START Data provided
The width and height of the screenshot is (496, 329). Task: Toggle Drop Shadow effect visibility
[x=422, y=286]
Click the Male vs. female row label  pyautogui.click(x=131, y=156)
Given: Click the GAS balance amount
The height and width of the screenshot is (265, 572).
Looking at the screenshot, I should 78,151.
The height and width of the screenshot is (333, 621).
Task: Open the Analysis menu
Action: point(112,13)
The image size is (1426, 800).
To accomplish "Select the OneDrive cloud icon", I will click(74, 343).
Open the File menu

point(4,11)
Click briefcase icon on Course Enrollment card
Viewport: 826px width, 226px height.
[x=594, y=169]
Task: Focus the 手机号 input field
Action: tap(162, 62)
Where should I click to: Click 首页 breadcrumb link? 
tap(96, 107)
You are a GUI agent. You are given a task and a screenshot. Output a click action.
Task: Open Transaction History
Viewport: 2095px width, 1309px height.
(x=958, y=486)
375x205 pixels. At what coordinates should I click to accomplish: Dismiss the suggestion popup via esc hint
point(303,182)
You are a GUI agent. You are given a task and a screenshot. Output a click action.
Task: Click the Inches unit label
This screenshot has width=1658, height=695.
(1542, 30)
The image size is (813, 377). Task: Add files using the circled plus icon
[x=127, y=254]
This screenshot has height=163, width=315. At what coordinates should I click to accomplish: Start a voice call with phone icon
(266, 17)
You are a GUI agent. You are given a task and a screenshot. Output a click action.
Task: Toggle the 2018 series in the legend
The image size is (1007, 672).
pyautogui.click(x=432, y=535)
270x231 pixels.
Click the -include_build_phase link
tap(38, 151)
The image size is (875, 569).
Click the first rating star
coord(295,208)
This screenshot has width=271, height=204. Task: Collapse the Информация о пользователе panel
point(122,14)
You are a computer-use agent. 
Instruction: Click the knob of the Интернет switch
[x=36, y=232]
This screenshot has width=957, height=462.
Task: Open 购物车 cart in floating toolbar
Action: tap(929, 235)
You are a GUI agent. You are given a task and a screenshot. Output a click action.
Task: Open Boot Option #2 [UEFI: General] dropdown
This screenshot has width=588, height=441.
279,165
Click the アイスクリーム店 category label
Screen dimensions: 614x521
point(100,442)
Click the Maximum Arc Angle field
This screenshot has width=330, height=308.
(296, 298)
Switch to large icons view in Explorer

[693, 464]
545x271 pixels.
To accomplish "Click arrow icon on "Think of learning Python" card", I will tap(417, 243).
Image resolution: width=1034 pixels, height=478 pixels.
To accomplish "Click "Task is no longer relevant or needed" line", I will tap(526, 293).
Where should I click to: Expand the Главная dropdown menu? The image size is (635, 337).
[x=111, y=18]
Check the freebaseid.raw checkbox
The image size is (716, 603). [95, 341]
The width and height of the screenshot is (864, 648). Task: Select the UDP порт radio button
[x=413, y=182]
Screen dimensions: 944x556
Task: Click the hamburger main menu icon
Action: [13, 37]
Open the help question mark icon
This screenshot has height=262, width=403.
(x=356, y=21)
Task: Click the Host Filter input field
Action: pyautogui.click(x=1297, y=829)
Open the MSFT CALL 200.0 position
END Data provided
Copy the items above without any change, starting with the line that contains "Click the Male" and going on through the line that contains "Action: point(112,13)".

_Expected output_
Click the Male vs. female row label  pyautogui.click(x=131, y=156)
Given: Click the GAS balance amount
The height and width of the screenshot is (265, 572).
Looking at the screenshot, I should 78,151.
The height and width of the screenshot is (333, 621).
Task: Open the Analysis menu
Action: point(112,13)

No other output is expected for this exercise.